Genome-Wide Discovery and Characterization of Putative Antimicrobial Resistance-Associated Small Open Reading Frames (sORFs) in the Staphylococcus aureus Pan-Genome

Advancements in molecular biology and genomics have uncovered a significant number of small open reading frames (sORFs) present in various transcripts, which were previously overlooked within genomes. In recent scenarios, it is widely recognised as a concealed reservoir of functional components being acknowledged for its significance in stress response and virulence, as well as aiding in comprehending therapeutic resistance and targets.

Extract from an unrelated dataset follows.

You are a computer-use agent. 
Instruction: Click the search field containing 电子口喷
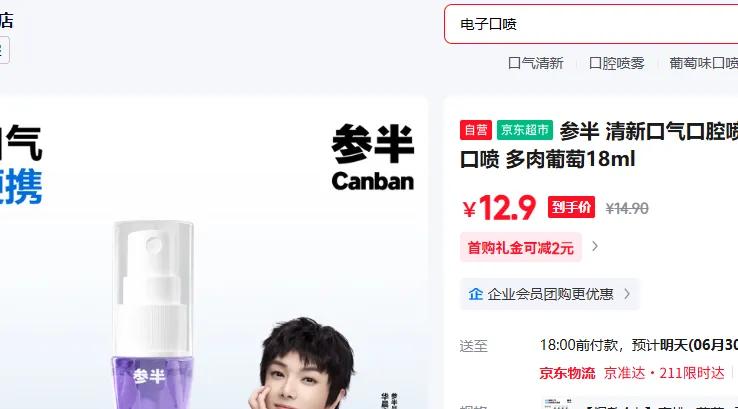pyautogui.click(x=591, y=24)
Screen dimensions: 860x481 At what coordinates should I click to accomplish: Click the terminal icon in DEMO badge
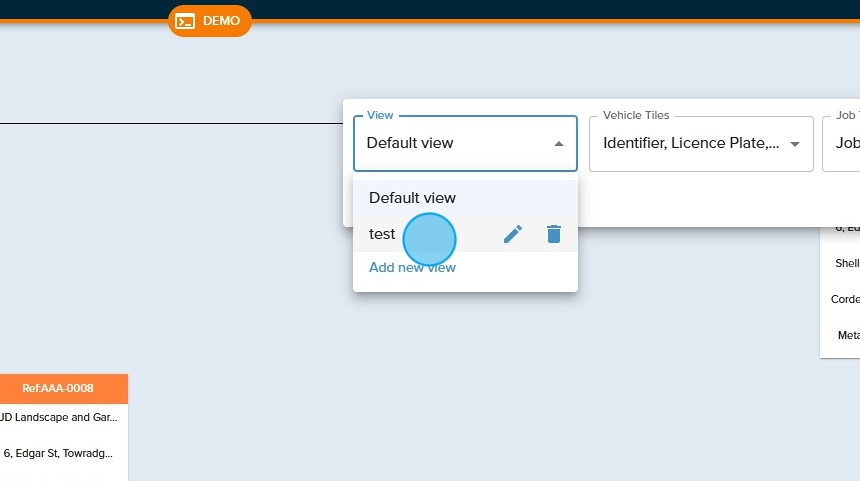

The global escalation of antibiotic resistance presents a significant challenge, with methicillin-resistant Staphylococcus aureus showing a resistance rate of 35% across 76 countries, as reported by the WHO in 2022, underscoring the urgency for research into novel resistance mechanisms, including our investigation into the role of orf genes. This study employs pan-genomic and transcriptomic approaches to analyze the extensive and unexplored sORFs in S. aureus. Analyzing a large dataset of 964 genome assemblies and transcriptomic responses to antibiotic adjuvants, we uncovered a previously hidden layer of genetic diversity, including tens of thousands of unique sORFs. The outcome reveals that the S. aureus pan-genome is highly plastic, dominated by strain-specific genes, with a substantial proportion of 72.6% displaying significant sequence divergence from known references. These sORFs were predicted to be enriched in functional domains related to nucleotide binding and enzymatic functions, linking them to stress adaptation. Notably, we highlight that their expression is dynamically regulated under antimicrobial treatment, positioning sORFs as potential key players in the pathogen’s response to therapeutics. These findings position sORFs as key players in S. aureus’s adaptive toolkit, potentially contributing to antibiotic evasion and host-pathogen interactions. Our computational framework bridges genomic diversity with transcriptional dynamics, offering a roadmap for the experimental validation of high-priority sORFs. This work not only expands the functional annotation of S. aureus but also highlights sORFs as under-explored targets for combating antimicrobial resistance, paving the way for innovative therapeutic strategies.